The establishment of an “mRNA hub” in South Africa to build the capacity of low- and middle-income countries (LMICs) to develop vaccines during the COVID-19 pandemic was widely hailed as a solution to Africa’s lack of manufacturing ability.
But three years after its launch in June 2021, the hub faces uncertainties, risks and shortfalls – including that it may simply become a “technological solution” in the mould of the current biopharmaceutical industry rather than a genuine transfer of knowledge and capacity to LMICs, according to a recent report
Authors Professor Matthew Herder, chair in Applied Public Health at Dalhousie University in Canada and Ximena Benavides from Yale University in the US, base their observations on interviews with 35 key players and numerous documents, some of which were obtained via an access to information request to the Canadian government.

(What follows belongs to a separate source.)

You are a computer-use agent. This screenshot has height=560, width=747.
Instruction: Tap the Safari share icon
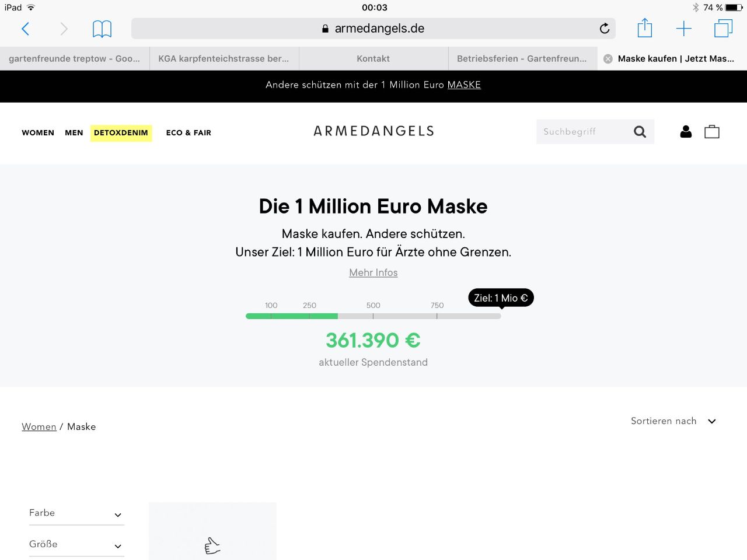(644, 28)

The hub is the initiative of the World Health Organization (WHO) and the Medicines Patent Pool (MPP). Spurred by the failure of high-income countries to share their COVID-19 vaccines at a time of extreme need, the WHO and MPP selected a South African consortium comprising biopharmaceutical company Afrigen Biologics, vaccine producer Biovac and the SA Medicines and Research Council, as its partner to kickstart a facility capable of developing and producing mRNA vaccines in a LMIC.
Once this was done, they were to teach other facilities in LMICs across the world how to do the same.
The mRNA programme currently includes the South African consortium and 14 other LMIC-based partners.
Championing voluntary IP transfer
But how the hub is governed and operates does not sufficiently transfer power and capacity to LMICs, the authors contend.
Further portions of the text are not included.